ADR-2: Use message queues with guaranteed delivery for ticket workflow
Proposed
As mentioned in ADR-1, customer-facing services will require special considerations on availability and scalability with respect to the rest of the system. Similar requirements toward the expert-facing software, they need their sub-system to be highly available and provide a better response time than the rest of the system.

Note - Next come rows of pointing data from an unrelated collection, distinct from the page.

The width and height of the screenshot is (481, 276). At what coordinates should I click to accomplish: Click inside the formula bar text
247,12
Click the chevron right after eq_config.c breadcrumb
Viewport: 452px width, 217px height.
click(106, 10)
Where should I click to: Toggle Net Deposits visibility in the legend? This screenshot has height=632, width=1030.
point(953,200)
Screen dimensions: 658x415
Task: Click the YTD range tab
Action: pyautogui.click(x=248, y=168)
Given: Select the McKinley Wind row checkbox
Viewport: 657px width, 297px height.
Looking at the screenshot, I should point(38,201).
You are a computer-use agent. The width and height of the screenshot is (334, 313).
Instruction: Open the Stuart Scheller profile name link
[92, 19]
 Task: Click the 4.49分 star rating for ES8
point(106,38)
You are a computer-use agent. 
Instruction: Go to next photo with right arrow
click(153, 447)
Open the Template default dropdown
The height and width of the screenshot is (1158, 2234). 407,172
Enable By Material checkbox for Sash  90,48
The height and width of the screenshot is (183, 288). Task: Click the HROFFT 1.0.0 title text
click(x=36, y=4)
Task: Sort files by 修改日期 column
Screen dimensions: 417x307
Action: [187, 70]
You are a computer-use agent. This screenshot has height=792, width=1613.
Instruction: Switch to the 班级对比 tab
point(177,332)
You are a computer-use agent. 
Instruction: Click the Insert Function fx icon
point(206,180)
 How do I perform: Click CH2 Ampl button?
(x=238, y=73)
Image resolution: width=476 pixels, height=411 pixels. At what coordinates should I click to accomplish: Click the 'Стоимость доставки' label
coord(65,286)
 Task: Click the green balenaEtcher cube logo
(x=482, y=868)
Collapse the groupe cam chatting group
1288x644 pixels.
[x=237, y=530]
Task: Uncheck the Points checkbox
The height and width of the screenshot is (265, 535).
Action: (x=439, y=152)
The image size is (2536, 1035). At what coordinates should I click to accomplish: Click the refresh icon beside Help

This makes an implication for decoupling these areas from one another.
Using an asynchronous message queues between customer and Sysops services enables the following:
- enables fire and forget ticket submission for the customer, so that customer does not have to wait for any ticket processing; hence we get very low response time;
- same for Sysops Experts, they don't have to wait until the system finishes with ticket processing or report generation; while working on the field they just need to search for a ticket or a kb article;
- enables independent scalability and availability of the corresponding quanta;
If look at the ticket workflow between domains, it looks naturally pretty much as messaging rather than query-response behavior as illustrated in this BPMN diagram (circles are messages):
Note that we should guarantee message delivery to the exact destination so this peer-to-peer queue-based messaging, not a topic-based publisher-subscriber communication.
Let's consider the trade-offs:
- added complexity;
- message queues can introduce a single point of failure so has to be load-balanced;
- ticket workflow becomes more difficult for testing and debugging.
Since aforementioned qualities are critical to the business we accept these trade-offs.